** Exercise prompt **
Examine the entries and show every line in which the word "next" is found.
------ Raw data
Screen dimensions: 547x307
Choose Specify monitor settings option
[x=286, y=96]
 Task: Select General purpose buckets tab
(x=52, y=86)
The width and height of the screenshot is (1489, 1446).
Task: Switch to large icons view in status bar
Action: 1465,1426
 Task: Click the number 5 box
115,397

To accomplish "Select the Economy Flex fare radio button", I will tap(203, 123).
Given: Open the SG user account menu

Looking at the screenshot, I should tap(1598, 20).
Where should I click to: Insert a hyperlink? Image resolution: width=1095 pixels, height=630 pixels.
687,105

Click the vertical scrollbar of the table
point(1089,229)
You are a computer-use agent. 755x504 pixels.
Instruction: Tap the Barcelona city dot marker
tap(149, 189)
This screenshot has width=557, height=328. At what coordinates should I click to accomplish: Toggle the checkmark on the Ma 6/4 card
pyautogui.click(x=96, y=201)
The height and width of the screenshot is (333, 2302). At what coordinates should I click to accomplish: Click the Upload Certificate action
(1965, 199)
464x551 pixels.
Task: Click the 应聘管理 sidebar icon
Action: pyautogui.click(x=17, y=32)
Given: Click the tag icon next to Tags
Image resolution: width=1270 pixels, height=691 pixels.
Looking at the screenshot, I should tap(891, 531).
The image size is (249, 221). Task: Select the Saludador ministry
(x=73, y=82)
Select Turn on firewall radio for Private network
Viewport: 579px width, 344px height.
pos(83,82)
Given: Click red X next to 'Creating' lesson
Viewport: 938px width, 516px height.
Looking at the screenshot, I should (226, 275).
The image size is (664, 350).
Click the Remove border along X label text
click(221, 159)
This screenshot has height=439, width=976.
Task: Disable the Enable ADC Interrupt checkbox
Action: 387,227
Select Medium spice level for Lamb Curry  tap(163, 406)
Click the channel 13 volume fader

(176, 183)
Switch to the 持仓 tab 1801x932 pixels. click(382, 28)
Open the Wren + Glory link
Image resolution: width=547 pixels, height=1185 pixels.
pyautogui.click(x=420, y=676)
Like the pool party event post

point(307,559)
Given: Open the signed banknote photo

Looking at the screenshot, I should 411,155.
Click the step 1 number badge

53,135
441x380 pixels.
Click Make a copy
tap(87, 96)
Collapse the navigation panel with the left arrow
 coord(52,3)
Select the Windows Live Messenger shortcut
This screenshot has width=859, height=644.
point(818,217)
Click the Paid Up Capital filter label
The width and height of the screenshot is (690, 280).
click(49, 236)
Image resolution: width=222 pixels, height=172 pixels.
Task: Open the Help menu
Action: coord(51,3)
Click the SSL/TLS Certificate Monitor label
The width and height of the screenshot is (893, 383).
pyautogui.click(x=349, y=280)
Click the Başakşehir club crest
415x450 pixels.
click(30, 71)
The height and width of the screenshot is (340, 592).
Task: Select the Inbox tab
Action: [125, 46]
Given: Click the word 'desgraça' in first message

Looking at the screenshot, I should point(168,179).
------------
** The answer **
Given: Click the tag icon next to Tags
Given: Click red X next to 'Creating' lesson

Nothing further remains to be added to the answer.